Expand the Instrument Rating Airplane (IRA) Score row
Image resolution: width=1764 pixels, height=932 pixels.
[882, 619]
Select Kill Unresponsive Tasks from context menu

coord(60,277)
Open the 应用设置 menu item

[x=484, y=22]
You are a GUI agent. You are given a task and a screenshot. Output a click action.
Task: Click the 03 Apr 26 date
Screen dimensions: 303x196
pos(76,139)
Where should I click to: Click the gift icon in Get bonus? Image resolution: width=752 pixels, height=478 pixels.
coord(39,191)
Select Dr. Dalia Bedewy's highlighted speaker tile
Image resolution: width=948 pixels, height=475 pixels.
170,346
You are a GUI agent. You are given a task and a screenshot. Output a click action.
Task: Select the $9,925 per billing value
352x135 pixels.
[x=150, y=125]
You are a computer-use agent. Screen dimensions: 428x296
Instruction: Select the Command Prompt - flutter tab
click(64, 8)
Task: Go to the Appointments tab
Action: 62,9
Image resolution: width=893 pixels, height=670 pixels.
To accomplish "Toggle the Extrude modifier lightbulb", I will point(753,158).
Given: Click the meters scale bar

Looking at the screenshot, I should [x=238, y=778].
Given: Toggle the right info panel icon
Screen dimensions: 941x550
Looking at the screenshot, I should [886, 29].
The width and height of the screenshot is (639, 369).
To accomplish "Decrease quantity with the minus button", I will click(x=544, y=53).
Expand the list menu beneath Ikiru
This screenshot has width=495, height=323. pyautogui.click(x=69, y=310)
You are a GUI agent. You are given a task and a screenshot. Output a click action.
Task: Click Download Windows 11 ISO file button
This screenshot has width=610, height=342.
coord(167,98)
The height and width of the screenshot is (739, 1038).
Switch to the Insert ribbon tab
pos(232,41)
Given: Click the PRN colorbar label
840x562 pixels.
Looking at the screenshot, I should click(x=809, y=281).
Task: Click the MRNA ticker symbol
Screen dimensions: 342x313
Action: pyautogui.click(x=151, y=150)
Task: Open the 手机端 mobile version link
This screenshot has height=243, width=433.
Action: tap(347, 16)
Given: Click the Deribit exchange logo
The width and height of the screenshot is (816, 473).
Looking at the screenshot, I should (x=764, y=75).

__What the exercise asks__:
Output all of the listing exactly as written.

__Written response__:
Expand the Instrument Rating Airplane (IRA) Score row
Image resolution: width=1764 pixels, height=932 pixels.
[882, 619]
Select Kill Unresponsive Tasks from context menu

coord(60,277)
Open the 应用设置 menu item

[x=484, y=22]
You are a GUI agent. You are given a task and a screenshot. Output a click action.
Task: Click the 03 Apr 26 date
Screen dimensions: 303x196
pos(76,139)
Where should I click to: Click the gift icon in Get bonus? Image resolution: width=752 pixels, height=478 pixels.
coord(39,191)
Select Dr. Dalia Bedewy's highlighted speaker tile
Image resolution: width=948 pixels, height=475 pixels.
170,346
You are a GUI agent. You are given a task and a screenshot. Output a click action.
Task: Select the $9,925 per billing value
352x135 pixels.
[x=150, y=125]
You are a computer-use agent. Screen dimensions: 428x296
Instruction: Select the Command Prompt - flutter tab
click(64, 8)
Task: Go to the Appointments tab
Action: 62,9
Image resolution: width=893 pixels, height=670 pixels.
To accomplish "Toggle the Extrude modifier lightbulb", I will point(753,158).
Given: Click the meters scale bar

Looking at the screenshot, I should [x=238, y=778].
Given: Toggle the right info panel icon
Screen dimensions: 941x550
Looking at the screenshot, I should [886, 29].
The width and height of the screenshot is (639, 369).
To accomplish "Decrease quantity with the minus button", I will click(x=544, y=53).
Expand the list menu beneath Ikiru
This screenshot has width=495, height=323. pyautogui.click(x=69, y=310)
You are a GUI agent. You are given a task and a screenshot. Output a click action.
Task: Click Download Windows 11 ISO file button
This screenshot has width=610, height=342.
coord(167,98)
The height and width of the screenshot is (739, 1038).
Switch to the Insert ribbon tab
pos(232,41)
Given: Click the PRN colorbar label
840x562 pixels.
Looking at the screenshot, I should click(x=809, y=281).
Task: Click the MRNA ticker symbol
Screen dimensions: 342x313
Action: pyautogui.click(x=151, y=150)
Task: Open the 手机端 mobile version link
This screenshot has height=243, width=433.
Action: tap(347, 16)
Given: Click the Deribit exchange logo
The width and height of the screenshot is (816, 473).
Looking at the screenshot, I should (x=764, y=75).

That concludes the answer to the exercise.